■ Your goal
Once the line with "Where should I click to: Select" is found in the material, write out that line and every later line exactly, through the end.

(Entries supplied)

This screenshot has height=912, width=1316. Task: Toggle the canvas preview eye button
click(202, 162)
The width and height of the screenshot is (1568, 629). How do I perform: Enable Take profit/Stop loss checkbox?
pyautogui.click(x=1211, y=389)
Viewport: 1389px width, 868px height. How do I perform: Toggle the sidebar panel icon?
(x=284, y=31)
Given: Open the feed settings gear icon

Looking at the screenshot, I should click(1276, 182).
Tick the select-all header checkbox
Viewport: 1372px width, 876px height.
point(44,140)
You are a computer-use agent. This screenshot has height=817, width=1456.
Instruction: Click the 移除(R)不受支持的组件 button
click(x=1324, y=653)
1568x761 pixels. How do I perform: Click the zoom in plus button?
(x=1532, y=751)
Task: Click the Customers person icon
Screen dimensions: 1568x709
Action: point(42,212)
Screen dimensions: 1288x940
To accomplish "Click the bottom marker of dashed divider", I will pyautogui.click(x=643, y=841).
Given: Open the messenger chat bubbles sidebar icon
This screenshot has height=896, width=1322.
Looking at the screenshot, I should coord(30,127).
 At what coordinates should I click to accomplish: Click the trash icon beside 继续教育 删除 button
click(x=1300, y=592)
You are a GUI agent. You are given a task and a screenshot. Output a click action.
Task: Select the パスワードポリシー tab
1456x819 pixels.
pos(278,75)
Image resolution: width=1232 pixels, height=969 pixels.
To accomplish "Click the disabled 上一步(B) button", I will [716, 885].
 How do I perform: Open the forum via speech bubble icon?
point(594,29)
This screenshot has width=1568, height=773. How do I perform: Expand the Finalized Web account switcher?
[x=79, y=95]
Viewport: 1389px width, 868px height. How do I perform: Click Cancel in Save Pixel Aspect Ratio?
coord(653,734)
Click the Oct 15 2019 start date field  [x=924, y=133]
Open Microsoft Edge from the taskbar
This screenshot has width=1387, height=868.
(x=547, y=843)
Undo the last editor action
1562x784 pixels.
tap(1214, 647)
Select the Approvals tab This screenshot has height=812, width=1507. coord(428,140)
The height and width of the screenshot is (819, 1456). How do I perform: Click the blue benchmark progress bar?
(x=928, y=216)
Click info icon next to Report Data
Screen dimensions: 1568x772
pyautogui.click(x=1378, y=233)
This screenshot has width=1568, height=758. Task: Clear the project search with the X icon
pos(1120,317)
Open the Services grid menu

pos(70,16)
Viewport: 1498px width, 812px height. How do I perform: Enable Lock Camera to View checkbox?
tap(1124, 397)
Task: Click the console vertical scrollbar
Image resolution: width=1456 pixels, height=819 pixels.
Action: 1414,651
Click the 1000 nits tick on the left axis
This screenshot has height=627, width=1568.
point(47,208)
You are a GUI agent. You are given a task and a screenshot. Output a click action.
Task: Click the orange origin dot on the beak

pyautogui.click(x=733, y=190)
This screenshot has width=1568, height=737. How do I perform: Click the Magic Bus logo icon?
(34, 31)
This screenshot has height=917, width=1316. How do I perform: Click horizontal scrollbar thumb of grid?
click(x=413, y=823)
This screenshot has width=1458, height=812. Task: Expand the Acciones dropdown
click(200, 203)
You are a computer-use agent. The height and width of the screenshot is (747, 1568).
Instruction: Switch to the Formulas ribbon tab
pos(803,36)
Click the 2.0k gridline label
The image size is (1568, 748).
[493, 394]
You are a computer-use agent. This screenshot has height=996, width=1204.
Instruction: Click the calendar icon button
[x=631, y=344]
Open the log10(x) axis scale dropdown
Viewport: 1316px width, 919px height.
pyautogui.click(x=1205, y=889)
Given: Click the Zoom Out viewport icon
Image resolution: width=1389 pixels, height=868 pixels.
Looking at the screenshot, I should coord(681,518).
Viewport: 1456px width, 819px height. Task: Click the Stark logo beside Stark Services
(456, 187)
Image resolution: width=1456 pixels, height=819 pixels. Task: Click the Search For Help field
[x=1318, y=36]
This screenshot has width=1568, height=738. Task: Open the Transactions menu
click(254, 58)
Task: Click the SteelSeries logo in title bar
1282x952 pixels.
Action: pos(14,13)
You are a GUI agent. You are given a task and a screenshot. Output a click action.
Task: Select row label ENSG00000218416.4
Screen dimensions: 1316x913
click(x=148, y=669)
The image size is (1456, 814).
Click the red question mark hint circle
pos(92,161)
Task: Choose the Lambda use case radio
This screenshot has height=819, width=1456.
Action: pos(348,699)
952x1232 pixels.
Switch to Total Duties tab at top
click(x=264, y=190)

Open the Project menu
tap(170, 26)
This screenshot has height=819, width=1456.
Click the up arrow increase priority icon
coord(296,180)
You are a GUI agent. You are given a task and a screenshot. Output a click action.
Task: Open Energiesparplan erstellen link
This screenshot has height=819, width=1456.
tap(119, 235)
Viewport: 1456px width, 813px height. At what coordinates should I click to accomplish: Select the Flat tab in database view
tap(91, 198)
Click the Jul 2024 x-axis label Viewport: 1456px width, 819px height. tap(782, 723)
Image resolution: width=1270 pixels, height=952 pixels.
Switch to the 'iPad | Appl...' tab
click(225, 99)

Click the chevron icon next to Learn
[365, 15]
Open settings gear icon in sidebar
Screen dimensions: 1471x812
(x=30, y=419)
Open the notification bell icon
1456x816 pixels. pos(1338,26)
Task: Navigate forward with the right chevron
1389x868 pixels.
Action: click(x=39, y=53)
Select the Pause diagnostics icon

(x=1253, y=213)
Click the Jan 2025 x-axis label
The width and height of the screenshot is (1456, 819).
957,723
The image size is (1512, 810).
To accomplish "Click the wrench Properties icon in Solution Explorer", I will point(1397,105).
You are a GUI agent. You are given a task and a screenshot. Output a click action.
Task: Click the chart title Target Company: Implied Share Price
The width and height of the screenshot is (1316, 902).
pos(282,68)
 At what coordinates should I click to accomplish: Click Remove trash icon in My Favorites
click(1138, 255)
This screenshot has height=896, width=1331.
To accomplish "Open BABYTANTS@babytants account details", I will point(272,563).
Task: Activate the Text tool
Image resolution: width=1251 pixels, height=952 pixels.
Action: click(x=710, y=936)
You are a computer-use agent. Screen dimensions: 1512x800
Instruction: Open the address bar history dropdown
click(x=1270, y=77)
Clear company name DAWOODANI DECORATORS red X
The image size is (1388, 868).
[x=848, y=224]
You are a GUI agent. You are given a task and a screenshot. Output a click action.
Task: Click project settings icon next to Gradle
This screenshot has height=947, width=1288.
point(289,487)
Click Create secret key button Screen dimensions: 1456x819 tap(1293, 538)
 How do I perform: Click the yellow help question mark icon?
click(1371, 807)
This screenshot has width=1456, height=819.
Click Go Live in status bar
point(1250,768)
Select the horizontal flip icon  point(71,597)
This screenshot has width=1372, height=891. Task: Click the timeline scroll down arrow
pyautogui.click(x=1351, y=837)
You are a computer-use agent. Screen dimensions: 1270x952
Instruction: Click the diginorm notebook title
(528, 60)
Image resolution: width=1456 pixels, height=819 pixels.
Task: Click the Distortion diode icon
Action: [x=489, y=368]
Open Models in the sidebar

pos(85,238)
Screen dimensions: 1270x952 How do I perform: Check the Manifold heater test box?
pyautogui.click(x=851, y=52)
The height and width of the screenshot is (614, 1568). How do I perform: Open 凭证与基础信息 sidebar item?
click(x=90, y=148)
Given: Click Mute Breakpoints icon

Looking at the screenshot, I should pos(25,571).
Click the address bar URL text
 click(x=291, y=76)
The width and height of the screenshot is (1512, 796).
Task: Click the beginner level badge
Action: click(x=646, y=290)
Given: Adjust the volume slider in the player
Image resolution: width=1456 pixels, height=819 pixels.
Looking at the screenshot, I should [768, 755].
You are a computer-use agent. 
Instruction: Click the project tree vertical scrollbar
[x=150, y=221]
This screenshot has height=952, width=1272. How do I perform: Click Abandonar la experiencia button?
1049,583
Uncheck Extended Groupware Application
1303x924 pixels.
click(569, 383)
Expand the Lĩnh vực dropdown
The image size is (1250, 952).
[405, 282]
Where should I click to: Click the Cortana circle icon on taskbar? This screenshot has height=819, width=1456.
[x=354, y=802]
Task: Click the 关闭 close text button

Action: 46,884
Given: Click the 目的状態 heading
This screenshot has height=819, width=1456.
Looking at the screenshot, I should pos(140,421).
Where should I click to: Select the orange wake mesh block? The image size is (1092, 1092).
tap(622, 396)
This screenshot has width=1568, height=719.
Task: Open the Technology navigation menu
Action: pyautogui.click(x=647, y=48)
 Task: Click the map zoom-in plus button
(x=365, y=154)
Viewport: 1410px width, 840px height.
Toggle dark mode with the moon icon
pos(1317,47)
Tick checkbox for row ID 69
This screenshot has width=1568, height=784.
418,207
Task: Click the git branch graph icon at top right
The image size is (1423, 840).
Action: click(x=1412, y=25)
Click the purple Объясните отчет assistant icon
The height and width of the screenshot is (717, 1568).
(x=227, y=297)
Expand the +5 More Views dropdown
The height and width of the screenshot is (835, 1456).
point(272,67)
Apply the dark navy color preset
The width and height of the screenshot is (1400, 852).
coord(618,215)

(End Entries supplied)

■ Exercise response
Where should I click to: Select the orange wake mesh block? The image size is (1092, 1092).
tap(622, 396)
This screenshot has width=1568, height=719.
Task: Open the Technology navigation menu
Action: pyautogui.click(x=647, y=48)
 Task: Click the map zoom-in plus button
(x=365, y=154)
Viewport: 1410px width, 840px height.
Toggle dark mode with the moon icon
pos(1317,47)
Tick checkbox for row ID 69
This screenshot has width=1568, height=784.
418,207
Task: Click the git branch graph icon at top right
The image size is (1423, 840).
Action: click(x=1412, y=25)
Click the purple Объясните отчет assistant icon
The height and width of the screenshot is (717, 1568).
(x=227, y=297)
Expand the +5 More Views dropdown
The height and width of the screenshot is (835, 1456).
point(272,67)
Apply the dark navy color preset
The width and height of the screenshot is (1400, 852).
coord(618,215)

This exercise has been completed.